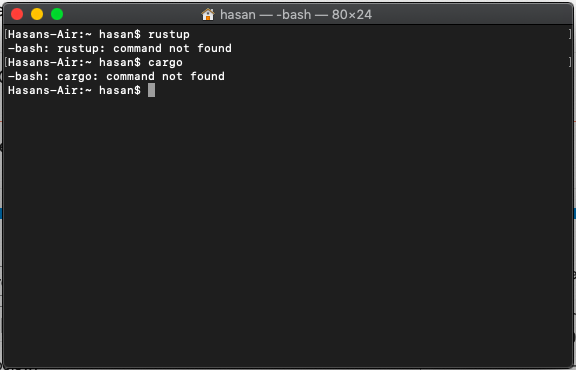Click the home folder icon in title bar
The width and height of the screenshot is (576, 370).
pyautogui.click(x=208, y=14)
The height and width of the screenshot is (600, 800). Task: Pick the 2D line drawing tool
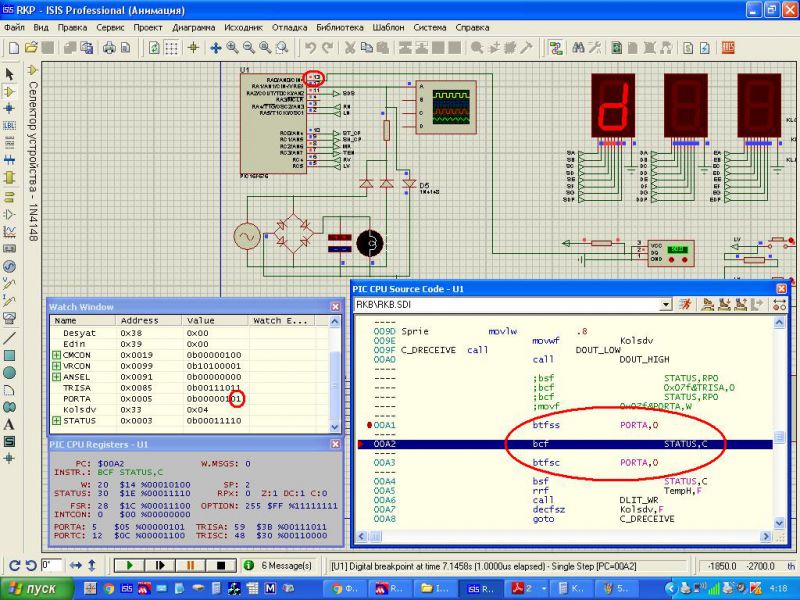(9, 336)
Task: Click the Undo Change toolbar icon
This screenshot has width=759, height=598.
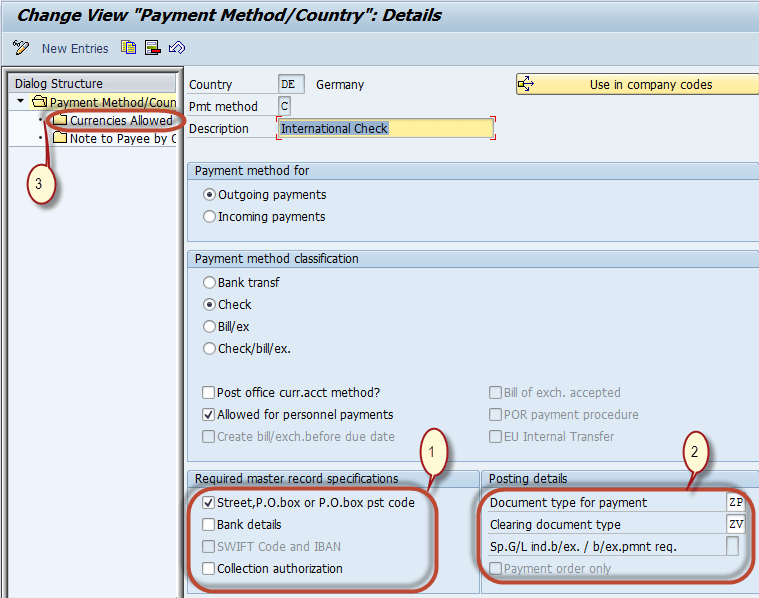Action: 177,48
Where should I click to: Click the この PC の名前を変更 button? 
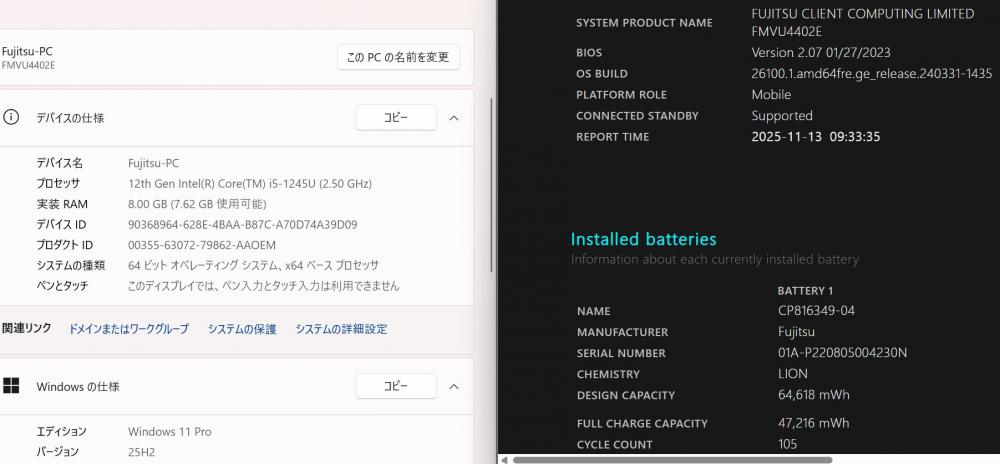tap(398, 57)
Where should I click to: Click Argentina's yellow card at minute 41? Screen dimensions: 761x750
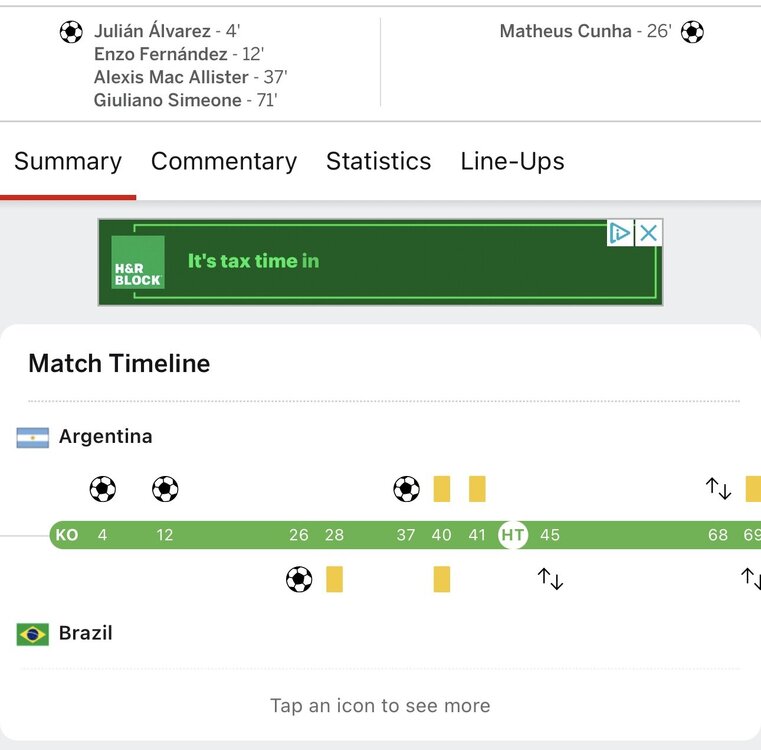477,489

Task details
Leave every picture out and copy precisely the lines from the one containing "Task: Click the Undo Change toolbar icon" through the last line of the data above, both ends included.

Solution for this task
Task: Click the Undo Change toolbar icon
This screenshot has width=759, height=598.
Action: 177,48
Where should I click to: Click the この PC の名前を変更 button? 
tap(398, 57)
Where should I click to: Click Argentina's yellow card at minute 41? Screen dimensions: 761x750
477,489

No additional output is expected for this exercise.